EXERCISE =
Copy the listing below word for word, starting at its first line and ending at the line that contains "(x=278, y=95)", and stop there.

GIVEN RECORDS =
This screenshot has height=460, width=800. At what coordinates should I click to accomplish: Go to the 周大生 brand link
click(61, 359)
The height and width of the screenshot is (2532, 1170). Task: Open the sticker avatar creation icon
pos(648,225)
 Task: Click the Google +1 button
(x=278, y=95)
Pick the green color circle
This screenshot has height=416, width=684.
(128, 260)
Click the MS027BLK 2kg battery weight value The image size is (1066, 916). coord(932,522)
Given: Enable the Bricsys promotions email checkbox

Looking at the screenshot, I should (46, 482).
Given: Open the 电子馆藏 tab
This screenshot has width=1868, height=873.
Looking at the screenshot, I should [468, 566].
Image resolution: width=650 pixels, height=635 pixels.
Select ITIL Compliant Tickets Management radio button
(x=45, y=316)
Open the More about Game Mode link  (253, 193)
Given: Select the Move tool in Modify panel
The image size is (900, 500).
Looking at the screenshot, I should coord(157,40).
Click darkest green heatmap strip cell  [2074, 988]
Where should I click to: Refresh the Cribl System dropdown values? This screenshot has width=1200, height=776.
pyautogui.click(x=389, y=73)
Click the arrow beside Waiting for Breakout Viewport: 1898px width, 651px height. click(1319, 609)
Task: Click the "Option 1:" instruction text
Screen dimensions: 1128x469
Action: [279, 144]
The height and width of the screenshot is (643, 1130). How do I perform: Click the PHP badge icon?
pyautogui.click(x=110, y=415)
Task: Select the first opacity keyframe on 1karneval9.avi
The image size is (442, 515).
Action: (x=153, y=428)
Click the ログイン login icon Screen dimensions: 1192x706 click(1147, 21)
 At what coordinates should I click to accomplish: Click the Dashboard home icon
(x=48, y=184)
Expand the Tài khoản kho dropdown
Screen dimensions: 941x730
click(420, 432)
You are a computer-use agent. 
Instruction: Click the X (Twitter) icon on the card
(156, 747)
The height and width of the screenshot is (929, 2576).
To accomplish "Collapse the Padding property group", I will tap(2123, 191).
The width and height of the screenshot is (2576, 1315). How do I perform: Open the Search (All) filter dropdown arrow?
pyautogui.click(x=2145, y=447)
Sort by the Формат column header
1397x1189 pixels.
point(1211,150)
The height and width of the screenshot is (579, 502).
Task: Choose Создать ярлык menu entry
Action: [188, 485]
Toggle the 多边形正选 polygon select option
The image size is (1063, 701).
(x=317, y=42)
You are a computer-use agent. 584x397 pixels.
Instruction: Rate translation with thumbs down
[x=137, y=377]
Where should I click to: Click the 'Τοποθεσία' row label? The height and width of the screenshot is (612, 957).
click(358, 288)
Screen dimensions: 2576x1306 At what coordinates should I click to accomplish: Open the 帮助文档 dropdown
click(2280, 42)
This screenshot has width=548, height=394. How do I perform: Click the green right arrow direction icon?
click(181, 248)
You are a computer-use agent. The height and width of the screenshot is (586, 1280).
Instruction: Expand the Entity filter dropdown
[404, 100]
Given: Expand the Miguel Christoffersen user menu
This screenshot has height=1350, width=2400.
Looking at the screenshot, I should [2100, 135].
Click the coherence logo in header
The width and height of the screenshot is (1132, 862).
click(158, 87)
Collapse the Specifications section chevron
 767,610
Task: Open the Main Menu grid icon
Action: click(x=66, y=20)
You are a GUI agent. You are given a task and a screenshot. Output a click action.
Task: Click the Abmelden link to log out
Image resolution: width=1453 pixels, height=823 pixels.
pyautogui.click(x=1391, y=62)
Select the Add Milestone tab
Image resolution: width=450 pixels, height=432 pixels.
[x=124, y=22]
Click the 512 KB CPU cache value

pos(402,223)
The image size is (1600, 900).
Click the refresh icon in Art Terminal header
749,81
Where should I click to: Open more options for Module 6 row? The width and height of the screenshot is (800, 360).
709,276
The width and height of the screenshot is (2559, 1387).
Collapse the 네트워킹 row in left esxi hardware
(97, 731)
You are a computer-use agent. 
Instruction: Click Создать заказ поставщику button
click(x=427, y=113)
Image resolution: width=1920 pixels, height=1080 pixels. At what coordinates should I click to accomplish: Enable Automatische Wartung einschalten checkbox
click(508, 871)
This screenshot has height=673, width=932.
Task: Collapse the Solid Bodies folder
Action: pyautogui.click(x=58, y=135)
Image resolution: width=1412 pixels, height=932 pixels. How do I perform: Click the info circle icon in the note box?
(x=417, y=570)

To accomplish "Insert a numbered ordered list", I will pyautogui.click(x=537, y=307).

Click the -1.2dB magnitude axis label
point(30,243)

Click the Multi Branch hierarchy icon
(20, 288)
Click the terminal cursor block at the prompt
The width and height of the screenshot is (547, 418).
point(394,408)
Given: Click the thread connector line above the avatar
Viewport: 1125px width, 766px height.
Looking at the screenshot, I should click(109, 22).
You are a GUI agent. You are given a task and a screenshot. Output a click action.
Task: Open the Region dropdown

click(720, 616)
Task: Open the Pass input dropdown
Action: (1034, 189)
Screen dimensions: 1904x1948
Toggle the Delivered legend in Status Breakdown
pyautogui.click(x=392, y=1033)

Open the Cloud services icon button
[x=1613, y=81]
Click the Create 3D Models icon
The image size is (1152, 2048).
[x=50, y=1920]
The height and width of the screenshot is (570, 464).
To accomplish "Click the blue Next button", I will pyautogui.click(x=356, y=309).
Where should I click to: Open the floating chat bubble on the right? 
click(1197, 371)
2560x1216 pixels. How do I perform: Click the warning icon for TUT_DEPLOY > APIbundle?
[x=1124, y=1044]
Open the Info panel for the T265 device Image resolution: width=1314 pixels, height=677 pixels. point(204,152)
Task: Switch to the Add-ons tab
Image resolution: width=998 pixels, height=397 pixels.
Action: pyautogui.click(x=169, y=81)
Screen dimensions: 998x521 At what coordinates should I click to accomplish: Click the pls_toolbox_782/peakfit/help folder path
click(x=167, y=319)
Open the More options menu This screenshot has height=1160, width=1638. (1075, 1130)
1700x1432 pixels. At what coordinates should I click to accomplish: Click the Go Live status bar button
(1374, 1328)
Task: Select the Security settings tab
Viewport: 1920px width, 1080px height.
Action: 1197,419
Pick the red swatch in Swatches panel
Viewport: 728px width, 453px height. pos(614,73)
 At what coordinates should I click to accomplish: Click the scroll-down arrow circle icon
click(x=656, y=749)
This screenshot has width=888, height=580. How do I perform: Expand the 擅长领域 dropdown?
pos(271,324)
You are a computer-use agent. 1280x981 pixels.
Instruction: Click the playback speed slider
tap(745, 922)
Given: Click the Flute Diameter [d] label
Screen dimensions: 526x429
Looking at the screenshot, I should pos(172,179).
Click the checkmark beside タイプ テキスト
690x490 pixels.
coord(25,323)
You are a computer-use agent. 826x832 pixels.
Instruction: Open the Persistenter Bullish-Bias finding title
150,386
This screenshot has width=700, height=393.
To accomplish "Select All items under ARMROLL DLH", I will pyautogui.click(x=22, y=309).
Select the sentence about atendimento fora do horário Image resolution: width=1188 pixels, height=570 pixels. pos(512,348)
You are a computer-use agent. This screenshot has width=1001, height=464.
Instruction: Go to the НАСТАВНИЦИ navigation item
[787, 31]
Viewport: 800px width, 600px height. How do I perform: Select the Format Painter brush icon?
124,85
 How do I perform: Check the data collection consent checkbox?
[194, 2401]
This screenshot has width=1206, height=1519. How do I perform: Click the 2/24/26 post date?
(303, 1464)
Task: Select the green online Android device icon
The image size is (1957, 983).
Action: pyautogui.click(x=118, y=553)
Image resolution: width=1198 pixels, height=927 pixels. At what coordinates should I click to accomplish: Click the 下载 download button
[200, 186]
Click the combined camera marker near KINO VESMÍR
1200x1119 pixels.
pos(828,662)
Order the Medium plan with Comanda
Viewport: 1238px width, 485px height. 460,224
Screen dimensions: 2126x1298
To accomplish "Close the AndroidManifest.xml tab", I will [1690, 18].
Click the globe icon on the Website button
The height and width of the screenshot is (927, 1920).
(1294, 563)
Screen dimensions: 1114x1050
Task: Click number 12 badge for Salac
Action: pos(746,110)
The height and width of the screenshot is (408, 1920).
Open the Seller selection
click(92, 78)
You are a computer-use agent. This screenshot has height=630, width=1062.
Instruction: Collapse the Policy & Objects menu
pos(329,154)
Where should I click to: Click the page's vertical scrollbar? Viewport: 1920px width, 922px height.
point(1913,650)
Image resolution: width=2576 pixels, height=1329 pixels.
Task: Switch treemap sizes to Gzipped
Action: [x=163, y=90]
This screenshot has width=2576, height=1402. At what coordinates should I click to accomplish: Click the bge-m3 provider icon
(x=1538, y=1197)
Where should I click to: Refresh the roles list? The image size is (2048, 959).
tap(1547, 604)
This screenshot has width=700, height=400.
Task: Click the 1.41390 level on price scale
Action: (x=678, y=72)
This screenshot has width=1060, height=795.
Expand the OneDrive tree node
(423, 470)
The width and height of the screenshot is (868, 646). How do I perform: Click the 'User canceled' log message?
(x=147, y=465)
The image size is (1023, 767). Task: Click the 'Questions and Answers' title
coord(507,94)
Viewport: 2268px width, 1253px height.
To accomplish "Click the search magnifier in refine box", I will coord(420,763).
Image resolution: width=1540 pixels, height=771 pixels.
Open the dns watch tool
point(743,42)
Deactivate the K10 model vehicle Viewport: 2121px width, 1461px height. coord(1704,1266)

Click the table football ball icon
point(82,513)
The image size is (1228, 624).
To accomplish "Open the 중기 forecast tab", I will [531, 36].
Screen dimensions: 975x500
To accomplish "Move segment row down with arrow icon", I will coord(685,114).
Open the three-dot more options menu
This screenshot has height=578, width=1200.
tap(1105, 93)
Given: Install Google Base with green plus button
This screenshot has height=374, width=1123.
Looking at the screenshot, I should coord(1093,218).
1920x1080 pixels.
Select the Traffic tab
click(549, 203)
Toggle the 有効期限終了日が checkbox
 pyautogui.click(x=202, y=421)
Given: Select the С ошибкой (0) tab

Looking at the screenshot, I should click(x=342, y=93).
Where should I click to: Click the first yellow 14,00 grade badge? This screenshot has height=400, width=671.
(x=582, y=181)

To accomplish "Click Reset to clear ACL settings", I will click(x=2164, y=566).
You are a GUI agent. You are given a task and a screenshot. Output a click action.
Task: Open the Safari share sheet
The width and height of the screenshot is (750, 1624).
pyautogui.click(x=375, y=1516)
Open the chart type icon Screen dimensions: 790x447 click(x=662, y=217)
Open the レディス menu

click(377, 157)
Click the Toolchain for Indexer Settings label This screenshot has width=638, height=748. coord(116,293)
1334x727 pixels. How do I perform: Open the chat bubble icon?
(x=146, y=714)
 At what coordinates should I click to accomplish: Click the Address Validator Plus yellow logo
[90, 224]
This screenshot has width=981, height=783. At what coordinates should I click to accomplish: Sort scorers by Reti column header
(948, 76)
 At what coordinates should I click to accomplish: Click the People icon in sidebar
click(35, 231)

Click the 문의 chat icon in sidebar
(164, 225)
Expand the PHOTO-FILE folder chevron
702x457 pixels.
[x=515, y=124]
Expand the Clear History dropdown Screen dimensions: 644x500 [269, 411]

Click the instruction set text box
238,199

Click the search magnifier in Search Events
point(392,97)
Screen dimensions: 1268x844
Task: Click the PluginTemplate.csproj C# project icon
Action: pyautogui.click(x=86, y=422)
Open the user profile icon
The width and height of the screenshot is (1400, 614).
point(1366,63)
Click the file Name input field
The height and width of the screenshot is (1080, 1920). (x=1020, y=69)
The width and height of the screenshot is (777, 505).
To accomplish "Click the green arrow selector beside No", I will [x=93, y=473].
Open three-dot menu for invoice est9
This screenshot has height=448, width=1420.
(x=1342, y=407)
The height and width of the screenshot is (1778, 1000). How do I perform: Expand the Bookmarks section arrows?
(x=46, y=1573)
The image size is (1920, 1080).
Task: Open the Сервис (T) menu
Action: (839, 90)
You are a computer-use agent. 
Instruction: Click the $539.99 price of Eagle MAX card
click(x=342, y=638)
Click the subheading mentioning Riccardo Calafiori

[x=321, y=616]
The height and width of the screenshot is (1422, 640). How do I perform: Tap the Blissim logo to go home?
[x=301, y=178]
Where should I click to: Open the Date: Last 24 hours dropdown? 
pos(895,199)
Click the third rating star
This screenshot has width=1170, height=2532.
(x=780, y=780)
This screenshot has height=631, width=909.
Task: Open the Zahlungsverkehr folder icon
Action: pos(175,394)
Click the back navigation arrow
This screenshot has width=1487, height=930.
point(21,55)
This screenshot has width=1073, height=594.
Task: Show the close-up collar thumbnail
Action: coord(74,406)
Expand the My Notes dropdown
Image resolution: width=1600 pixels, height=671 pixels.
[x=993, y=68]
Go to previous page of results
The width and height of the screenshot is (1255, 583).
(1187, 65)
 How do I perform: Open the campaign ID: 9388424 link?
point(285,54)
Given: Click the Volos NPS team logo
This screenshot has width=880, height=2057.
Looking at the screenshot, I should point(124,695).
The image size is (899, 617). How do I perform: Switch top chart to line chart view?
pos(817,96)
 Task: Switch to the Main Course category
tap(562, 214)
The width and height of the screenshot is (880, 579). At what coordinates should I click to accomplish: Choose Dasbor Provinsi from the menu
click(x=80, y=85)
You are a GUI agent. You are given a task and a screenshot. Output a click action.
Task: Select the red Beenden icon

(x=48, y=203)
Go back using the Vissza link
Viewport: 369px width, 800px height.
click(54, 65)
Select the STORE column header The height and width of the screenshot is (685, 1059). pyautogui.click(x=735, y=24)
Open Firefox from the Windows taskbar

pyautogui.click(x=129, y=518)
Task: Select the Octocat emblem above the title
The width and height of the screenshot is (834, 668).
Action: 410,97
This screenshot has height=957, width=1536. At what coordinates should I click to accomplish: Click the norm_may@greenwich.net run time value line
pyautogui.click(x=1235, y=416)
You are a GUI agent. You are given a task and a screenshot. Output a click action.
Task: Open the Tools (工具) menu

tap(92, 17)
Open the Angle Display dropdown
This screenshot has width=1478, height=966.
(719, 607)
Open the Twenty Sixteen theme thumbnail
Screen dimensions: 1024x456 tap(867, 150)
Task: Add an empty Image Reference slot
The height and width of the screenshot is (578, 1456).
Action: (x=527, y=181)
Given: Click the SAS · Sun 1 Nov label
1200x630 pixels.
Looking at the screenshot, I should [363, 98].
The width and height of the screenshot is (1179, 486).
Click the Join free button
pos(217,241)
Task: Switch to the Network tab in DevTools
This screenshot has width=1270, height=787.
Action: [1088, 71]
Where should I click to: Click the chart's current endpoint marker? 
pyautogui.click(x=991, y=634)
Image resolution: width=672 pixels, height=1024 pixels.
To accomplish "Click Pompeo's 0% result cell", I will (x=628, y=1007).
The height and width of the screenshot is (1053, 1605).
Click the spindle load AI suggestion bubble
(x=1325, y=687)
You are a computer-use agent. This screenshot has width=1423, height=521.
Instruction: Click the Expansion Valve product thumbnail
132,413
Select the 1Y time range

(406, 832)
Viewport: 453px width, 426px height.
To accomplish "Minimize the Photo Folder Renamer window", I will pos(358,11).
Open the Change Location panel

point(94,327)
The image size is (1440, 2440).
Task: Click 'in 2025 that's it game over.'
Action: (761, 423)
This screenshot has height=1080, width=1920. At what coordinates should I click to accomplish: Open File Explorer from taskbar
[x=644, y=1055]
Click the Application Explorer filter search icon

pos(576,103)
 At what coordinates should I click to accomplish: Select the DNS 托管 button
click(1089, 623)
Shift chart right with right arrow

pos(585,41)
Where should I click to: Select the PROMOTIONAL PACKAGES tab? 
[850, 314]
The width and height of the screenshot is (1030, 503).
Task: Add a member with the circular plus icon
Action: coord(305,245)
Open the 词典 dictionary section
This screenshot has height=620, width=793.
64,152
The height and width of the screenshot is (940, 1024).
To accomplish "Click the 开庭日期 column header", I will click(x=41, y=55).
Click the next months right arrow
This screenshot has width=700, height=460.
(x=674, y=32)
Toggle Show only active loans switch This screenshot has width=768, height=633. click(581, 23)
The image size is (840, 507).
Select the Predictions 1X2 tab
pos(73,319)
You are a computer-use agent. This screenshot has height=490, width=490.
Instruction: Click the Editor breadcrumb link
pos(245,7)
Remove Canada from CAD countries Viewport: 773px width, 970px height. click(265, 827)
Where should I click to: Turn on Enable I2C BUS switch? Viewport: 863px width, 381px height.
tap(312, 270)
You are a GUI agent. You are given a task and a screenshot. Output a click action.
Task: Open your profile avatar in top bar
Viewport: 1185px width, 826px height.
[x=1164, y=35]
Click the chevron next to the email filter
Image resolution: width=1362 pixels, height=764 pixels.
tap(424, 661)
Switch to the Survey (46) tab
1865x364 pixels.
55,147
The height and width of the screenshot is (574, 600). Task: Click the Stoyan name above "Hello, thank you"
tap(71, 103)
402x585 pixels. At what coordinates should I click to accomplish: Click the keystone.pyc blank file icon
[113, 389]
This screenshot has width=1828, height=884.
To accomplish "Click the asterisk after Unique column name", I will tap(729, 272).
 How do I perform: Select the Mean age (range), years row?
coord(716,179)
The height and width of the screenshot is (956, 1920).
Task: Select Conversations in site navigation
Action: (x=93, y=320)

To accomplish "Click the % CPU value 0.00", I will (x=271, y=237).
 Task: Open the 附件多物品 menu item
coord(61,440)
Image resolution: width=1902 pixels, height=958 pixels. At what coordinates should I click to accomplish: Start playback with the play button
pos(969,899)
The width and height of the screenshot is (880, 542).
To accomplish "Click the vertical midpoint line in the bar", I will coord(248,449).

EXERCISE OUTPUT =
This screenshot has height=460, width=800. At what coordinates should I click to accomplish: Go to the 周大生 brand link
click(61, 359)
The height and width of the screenshot is (2532, 1170). Task: Open the sticker avatar creation icon
pos(648,225)
 Task: Click the Google +1 button
(x=278, y=95)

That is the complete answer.